The obsession Americans have with their mobile phones and apps may play a role in the slow pace of inflation, reported Reuters.

Citing a bond manager from BlackRock, Reuters reported consumers aren’t spending money on consumer electronics like cameras, radios and TVs, as well as taxis and stores, swapping them out for programs on their iPhones and other high-end smartphones.

That is creating a situation where inflation will stay low, said, Rick Rieder, BlackRock’s chief investment officer of Global Fixed Income, reported Reuters.  “Technological innovation is disrupting traditional business models of many industries, putting a lid on prices and influencing inflation in the economy overall,” he wrote in a report.

According to Reuters, the core rate of the consumer price index, which is the broadest gauge of inflation, increased at a tiny pace of 1.7 percent in May compared to last year, marking the smallest increase since May of 2015.
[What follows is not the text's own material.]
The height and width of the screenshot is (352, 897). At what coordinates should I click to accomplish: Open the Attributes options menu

The way many regulators see it, advances in new consumer electronics like smartphones and the rise of eCommerce is impacting interest rates and thus inflation, and will likely keep it low.

Chicago Federal Reserve President Charles Evans said as much in news from earlier this week, when asked about Amazon’s proposed $13.7 billion buyout of  Whole Foods Market, Inc at an event in New York. He said the new competitors focused on technology that are entering big industries could result in inflation remaining low, reported Reuters.
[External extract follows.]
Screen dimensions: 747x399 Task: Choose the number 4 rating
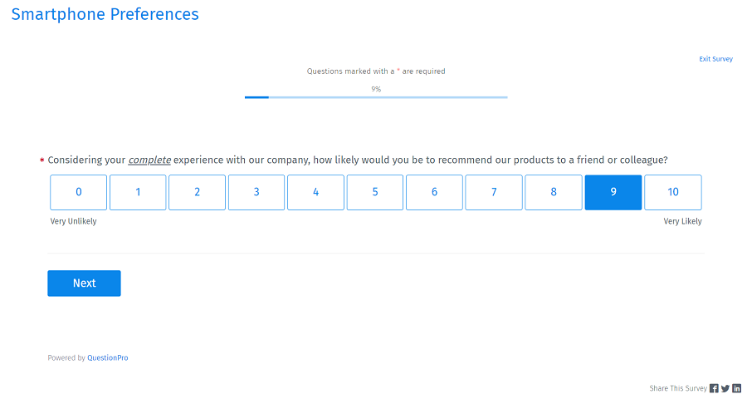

With the softening of inflation happening, there are rising concerns that the U.S. Federal Reserve could push out another interest rate hike. Few of the policymakers think it would be worth it for the Fed to wait until the end of 2017 to consider raising interest rates again, noted the report.  

BlackRock’s Rick Rieder noted the mobile and technology focus of companies will likely continue making it hard for the Fed to hit its 2 percent target.

“This is an increasingly challenging paradigm to execute upon today in the more modern commerce era we live in,” Rieder said. “We believe both investors and policymakers need to abandon an overly rigid view of price change.”